Now, I generally don't find children annoying (unless they grab my tail or fur, which will result in a quick, deft slash from my foreclaws), but this comment, please excuse the pun, rather took the cake. The elder child was apparently objecting to her younger counterpart's decision to check-out from our library If You Give a Cat a Cupcake, written by Laura Numeroff and illustrated by Felicia Bond. We'll get to the book momentarily, but first allow me to disabuse this 'Tweenie of her misconception.
I momentarily digress to explain terminology. 'Tweens is an age classification used for marketing purposes (in business as well as libraries) to target products for persons (particularly girls) between ages eight and fourteen [source].
Now, back to the show. The eleven-year-old girl made an erroneous overgeneralization. Take it from one who knows: Felines like anything that tastes good, and cupcake icing is sweet, which admittedly doesn't appeal to every cat, but there are those among us who have the proverbial sweet tooth, and so we are inclined to take a chomp out of an errant cupcake now and again. The legendary Punkin, a marmalade cat (the "M" on the forehead is the giveaway) from Bloomington, thirty years ago wrestled an entire cherry pie from its kitchen cabinet enclosure (Punkin was a master of the "doorknob principle") and wolfed down about two-thirds of it before his human caregivers, The Lady With the Red Hair and Scowl-Face, could wrench it from his firm grasp. The analogy is sweetness; there was enough sugar in that pie to strangle a slobberdog. Ergo, erudite kitties like sweet foods, and cupcakes are sweet, therefore . . . (You can connect the dots.)

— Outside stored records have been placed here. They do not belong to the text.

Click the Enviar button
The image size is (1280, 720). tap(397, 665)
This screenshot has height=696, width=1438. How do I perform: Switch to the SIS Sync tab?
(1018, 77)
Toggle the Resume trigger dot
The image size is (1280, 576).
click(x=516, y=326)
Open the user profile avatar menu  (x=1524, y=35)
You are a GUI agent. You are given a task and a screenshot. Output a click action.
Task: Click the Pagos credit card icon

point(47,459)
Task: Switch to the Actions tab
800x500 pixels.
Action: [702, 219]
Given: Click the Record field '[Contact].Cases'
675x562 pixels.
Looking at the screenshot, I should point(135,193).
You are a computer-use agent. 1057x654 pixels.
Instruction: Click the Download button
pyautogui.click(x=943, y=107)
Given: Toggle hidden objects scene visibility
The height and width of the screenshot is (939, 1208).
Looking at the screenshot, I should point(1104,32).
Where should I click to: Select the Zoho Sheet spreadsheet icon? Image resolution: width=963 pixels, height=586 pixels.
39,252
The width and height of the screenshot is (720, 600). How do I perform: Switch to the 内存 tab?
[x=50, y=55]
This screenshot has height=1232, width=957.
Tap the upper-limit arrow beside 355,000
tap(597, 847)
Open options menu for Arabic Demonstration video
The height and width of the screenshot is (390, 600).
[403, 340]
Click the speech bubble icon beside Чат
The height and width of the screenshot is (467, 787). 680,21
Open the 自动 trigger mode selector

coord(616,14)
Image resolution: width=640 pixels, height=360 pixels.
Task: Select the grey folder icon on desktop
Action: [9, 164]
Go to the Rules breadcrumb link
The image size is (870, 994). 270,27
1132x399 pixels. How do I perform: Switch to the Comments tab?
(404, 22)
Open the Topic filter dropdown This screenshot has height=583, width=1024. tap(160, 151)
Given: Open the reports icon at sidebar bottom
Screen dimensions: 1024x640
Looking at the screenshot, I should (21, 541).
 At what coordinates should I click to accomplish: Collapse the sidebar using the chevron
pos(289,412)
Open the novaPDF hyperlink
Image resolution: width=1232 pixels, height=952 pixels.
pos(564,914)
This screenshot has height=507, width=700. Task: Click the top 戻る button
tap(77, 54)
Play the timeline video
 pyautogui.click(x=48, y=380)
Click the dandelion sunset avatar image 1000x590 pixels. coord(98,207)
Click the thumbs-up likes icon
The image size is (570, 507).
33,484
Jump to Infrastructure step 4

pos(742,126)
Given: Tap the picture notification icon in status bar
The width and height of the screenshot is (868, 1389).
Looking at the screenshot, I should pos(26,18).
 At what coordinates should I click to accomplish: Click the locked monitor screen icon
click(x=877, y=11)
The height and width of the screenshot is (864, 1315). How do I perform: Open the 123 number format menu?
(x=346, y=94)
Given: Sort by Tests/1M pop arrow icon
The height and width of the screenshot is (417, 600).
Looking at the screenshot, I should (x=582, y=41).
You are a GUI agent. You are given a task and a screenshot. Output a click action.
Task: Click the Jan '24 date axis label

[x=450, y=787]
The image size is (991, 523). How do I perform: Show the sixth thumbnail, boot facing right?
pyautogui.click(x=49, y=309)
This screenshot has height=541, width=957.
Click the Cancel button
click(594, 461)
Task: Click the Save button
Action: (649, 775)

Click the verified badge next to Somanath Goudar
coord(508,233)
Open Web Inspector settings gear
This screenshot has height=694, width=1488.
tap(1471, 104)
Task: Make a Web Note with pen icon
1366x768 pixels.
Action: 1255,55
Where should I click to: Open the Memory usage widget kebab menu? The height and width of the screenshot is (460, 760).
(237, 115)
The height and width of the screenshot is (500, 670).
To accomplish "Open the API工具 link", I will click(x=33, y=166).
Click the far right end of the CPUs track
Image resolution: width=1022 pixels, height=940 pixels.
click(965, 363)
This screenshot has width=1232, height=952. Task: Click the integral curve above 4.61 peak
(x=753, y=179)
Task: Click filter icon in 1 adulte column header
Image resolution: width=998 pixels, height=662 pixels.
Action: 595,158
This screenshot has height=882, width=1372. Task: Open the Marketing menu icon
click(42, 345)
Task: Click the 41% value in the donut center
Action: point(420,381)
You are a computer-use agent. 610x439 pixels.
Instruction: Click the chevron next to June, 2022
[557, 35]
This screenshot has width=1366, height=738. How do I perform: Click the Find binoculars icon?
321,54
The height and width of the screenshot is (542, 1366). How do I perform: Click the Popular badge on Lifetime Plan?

Besides, If You Give a Cat a Cupcake is not an empirical analysis of feline behavior. It is a young children's book, with loads of whimsical drawings that little kiddies love to look over, wide-eyed and entranced. The prose cleverly uses language to weave a circular narrative, bringing the reader (or listener, if an adult is reading to a very young person) back to the point of departure. In short, it is a playful romp, which youngsters will find delightful, and the young child who checked out the book will have some fun reading it with a grownup human, so my advice to 'Tweenie is to back-off, find a book that interests you, and use your library card to check that out. Let your younger relative have some fun. You're much too young to be so uptight, even for a human.
All this cupcake talk has made me hungry. The Lady With the Red Hair makes awesome cupcakes, so I'll be expecting a batch later this evening. Keep them away from Scowl-Face, however; that guy could use less carry-on luggage, if you catch my drift.